However, in discussions with many friends, family and other start up experts, they are signing songs of doom around the name of our company having my friend`s last name in it (since he technically started it) : Kohnen Solutions, LLC.  Their point is that a company name should be more sexy and more desciptive about what we do.
I know I am not required to setup a DBA because we have an owner`s last name in the title, but for greater marketing success - should we think about creating a sexier, more market friendly company name as a DBA?
At the end of the day - does it really matter?


  • asEZasABnCasEZasABnC subscriber Posts: 1
    Incorporating a keyword into your company`s name does help in organic searches.  Is it mandatory?  No.

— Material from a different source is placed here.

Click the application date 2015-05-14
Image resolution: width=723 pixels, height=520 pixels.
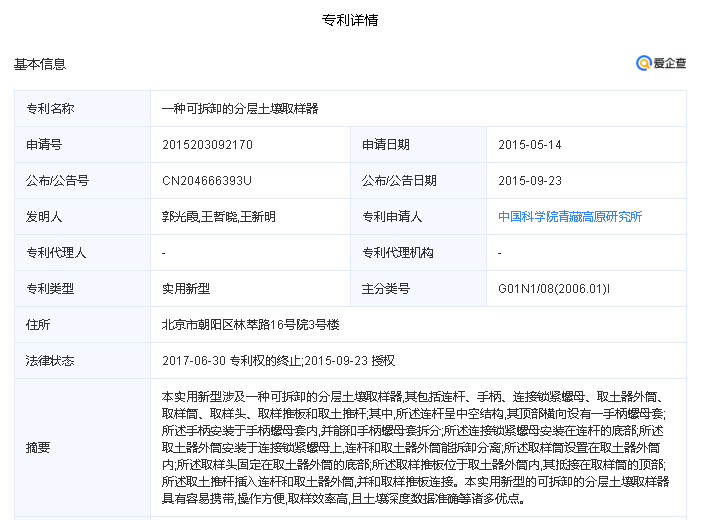pyautogui.click(x=530, y=145)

    But Kohnen Solutions, LLC conveys nothing about what you do.  It can be a pest control company or just about anything else.
  • ElementalUnityElementalUnity subscriber Posts: 3
    Well let`s start off by saying getting a DBA is cheap and easy.  You said you are successful with your company now meaning that you have already started to brand the name, which is a great step.  It all boils down to how you brand your name.  Do you want to take the time to do so, which has many benefits... Or do you want to let all your customers know what you do, if you use a highly relevant keyword in your name it will allow others to know exactly what you are/do.  They will be able to find you quicker.
  • patentandtrademarkpatentandtrademark subscriber Posts: 103
    the more descriptive the name, the less likely it can be registered at USPTO.  Without that, it is easier for your competitors to copy the name or use something similar.
  • slovinatorslovinator subscriber Posts: 3
    Thanks to everyone for the great feedback. I am approaching my partner this  weekend to discuss possibilities. To date we have gotten all of work through our friend/business network, but I can tell that is getting tapped out - so its time to do some official marketing (hence where the question came from. I really appreciate the  responses
  • patentandtrademarkpatentandtrademark subscriber Posts: 103
    Why do people many pay extra for Jack Daniels whiskey over other less known brands?  Is it just the stuff in the bottle?
  • slovinatorslovinator subscriber Posts: 3
    2 thoughts from that:
    1. When Jack Daniels first started (1800s) - did people really know it was whiskey just by the name? If I imagine I have never heard of it, it doesnt help me know what it is
    2. Obviously they pay extra for the marketing brand, image, and reputation in addition to the stuff in the bottle. My company has a good reputation currently because we have just tapped into our personal contacts only, but now its time to market to a wider audience - hence my concern.
  • patentandtrademarkpatentandtrademark subscriber Posts: 103
    True, neither Jack nor Rome were built in a day.  Still, at some point the decision had to be made what the identity of the brand was going to be and they had to stick with that for quite a while for the value to materialize.  Jack started off relatively small - like everybody else.
  • ridofastuffynoseridofastuffynose subscriber Posts: 0
    I agree the current name is sort of useless. It also has the bonus negative of being awkward to pronounce and a spelling you`d have to memorize.